> **EXERCISE DIRECTIONS**
The required output is a single number: how many lines of the material contain the string "account".
[SUPPLIED MATERIAL Boundary: Start]
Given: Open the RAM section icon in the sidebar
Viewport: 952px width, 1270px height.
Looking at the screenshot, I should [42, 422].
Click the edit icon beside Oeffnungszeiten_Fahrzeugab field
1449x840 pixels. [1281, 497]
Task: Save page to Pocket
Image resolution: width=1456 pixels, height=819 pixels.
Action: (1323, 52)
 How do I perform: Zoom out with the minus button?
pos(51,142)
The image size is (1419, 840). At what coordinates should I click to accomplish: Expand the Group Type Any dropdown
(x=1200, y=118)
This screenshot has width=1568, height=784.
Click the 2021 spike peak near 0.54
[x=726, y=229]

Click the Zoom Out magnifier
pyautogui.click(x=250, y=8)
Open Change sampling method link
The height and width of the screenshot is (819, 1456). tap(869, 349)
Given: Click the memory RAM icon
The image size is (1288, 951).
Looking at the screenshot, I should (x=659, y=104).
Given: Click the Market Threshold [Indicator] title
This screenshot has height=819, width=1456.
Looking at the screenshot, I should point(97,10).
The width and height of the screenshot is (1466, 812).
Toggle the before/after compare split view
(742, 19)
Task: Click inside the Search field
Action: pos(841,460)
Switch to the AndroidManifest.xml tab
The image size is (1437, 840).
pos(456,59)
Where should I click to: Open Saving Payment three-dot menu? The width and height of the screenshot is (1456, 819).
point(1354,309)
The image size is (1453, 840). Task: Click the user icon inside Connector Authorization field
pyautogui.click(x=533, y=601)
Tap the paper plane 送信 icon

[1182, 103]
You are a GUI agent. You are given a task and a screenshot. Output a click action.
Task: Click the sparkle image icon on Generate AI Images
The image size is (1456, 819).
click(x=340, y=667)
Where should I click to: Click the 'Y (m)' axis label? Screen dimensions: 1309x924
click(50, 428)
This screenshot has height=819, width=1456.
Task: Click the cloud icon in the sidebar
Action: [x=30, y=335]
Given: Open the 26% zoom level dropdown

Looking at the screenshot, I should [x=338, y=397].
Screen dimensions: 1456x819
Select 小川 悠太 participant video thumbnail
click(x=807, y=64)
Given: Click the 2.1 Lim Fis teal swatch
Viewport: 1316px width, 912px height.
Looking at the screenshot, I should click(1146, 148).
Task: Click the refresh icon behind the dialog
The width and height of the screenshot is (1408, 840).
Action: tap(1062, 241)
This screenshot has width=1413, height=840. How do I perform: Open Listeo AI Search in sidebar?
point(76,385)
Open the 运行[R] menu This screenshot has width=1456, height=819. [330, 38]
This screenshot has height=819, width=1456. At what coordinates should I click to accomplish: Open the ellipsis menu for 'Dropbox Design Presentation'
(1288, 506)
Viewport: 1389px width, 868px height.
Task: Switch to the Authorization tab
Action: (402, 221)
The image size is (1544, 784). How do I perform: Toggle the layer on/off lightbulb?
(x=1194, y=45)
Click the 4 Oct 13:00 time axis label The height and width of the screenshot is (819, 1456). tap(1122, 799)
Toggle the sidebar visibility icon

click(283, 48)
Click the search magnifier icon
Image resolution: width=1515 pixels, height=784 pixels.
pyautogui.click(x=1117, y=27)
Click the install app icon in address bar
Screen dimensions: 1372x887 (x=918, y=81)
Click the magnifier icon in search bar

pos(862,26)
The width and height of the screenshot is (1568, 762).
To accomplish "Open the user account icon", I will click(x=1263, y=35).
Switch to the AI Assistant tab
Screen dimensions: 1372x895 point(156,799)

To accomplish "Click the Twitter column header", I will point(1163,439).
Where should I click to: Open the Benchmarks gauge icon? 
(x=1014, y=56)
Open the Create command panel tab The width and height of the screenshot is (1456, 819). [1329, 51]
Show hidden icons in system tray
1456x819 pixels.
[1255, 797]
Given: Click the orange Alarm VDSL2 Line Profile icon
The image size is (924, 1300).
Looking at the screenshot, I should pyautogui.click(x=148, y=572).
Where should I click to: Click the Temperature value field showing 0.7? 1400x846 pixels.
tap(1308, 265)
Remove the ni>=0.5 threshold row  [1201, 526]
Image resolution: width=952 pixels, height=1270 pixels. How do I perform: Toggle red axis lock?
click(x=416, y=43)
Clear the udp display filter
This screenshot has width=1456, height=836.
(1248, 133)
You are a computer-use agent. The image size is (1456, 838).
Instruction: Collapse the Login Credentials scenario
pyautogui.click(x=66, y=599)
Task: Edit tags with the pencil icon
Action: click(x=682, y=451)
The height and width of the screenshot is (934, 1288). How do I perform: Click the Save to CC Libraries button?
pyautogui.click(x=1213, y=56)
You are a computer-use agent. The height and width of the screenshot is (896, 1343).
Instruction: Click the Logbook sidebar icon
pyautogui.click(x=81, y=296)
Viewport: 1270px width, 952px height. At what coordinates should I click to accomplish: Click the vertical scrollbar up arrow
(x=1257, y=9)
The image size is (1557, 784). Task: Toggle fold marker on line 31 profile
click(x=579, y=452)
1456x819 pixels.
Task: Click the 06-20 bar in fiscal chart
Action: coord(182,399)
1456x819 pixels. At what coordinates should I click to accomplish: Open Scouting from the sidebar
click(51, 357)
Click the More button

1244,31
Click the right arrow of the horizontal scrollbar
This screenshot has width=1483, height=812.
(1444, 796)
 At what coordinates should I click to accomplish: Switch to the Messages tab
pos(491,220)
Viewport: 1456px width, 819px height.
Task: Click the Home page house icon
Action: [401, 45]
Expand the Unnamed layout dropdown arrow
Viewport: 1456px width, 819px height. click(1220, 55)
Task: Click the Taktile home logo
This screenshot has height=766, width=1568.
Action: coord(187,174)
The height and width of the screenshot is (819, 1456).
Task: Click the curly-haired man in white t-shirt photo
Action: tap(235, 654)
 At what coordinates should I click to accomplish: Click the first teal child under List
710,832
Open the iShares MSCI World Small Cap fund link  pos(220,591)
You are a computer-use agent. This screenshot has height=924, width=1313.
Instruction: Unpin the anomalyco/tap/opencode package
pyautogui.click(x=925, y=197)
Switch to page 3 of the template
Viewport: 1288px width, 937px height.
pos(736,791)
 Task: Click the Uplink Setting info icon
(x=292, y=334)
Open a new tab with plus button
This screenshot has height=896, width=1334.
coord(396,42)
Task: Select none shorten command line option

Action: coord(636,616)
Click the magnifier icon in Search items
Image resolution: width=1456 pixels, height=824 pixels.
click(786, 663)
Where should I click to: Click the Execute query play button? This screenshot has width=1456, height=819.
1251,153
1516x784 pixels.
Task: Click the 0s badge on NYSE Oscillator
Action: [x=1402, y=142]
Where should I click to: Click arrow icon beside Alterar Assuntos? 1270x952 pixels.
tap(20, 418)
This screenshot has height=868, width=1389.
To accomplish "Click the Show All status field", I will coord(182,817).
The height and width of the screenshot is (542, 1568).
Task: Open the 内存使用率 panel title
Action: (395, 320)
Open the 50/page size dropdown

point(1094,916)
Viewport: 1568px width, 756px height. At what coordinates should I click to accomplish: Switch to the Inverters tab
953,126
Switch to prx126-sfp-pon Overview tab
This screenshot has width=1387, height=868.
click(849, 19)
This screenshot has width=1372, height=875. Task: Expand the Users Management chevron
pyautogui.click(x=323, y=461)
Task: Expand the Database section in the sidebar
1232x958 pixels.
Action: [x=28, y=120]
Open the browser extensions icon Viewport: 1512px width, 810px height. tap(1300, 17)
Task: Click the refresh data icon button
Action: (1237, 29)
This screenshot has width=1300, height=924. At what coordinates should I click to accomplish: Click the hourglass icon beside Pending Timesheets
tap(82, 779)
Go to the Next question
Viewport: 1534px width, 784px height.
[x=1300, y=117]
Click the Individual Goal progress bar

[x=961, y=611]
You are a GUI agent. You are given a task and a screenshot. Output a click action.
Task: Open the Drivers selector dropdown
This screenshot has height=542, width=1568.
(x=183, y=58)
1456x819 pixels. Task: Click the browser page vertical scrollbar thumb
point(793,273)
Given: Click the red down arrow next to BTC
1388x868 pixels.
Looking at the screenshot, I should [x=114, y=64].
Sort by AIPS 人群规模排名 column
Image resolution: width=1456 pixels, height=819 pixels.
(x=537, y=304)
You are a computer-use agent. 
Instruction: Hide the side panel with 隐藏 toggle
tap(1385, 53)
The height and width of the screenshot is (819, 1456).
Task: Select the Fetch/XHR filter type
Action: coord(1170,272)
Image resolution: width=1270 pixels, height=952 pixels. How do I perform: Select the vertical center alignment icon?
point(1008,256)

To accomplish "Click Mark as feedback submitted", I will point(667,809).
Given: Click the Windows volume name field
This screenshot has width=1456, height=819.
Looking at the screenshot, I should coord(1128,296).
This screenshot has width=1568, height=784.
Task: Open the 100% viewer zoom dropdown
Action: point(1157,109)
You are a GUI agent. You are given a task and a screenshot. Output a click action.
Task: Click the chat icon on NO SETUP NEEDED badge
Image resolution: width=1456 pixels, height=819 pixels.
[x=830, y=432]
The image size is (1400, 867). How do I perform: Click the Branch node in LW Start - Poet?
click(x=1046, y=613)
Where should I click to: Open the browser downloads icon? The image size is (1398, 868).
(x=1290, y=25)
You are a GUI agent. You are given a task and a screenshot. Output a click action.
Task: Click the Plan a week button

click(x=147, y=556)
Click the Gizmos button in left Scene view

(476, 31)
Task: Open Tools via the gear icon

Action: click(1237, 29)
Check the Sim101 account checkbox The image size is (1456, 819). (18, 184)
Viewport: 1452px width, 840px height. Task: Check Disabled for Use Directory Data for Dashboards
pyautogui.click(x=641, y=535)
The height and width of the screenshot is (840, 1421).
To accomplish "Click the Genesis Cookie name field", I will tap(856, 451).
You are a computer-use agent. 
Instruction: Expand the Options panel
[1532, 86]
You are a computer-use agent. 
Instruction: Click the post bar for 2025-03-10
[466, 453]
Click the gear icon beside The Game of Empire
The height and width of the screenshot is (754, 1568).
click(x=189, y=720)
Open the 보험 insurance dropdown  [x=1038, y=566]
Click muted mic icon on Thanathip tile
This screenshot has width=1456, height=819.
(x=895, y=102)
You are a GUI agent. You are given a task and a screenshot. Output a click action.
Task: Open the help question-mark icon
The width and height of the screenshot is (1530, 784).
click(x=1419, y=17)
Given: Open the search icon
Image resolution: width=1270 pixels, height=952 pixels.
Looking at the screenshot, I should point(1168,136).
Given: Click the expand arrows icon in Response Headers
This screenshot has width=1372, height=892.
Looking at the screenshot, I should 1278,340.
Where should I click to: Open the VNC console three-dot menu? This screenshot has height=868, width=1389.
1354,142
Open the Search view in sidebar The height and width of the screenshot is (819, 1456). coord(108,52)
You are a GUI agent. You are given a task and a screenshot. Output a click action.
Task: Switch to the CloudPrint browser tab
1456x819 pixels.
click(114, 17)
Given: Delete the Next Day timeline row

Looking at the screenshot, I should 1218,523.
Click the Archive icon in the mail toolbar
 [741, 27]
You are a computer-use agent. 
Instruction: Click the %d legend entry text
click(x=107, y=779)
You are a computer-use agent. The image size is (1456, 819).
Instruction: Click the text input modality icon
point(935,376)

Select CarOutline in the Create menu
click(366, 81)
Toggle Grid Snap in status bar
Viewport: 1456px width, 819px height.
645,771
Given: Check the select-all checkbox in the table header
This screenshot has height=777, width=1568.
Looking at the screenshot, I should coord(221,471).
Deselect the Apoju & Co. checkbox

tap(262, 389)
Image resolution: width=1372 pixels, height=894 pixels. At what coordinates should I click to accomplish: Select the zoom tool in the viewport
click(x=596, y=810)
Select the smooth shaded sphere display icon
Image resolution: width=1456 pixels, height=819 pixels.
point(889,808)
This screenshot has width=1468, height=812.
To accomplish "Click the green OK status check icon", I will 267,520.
[SUPPLIED MATERIAL Boundary: End]
> **REPLY TO THE EXERCISE**
2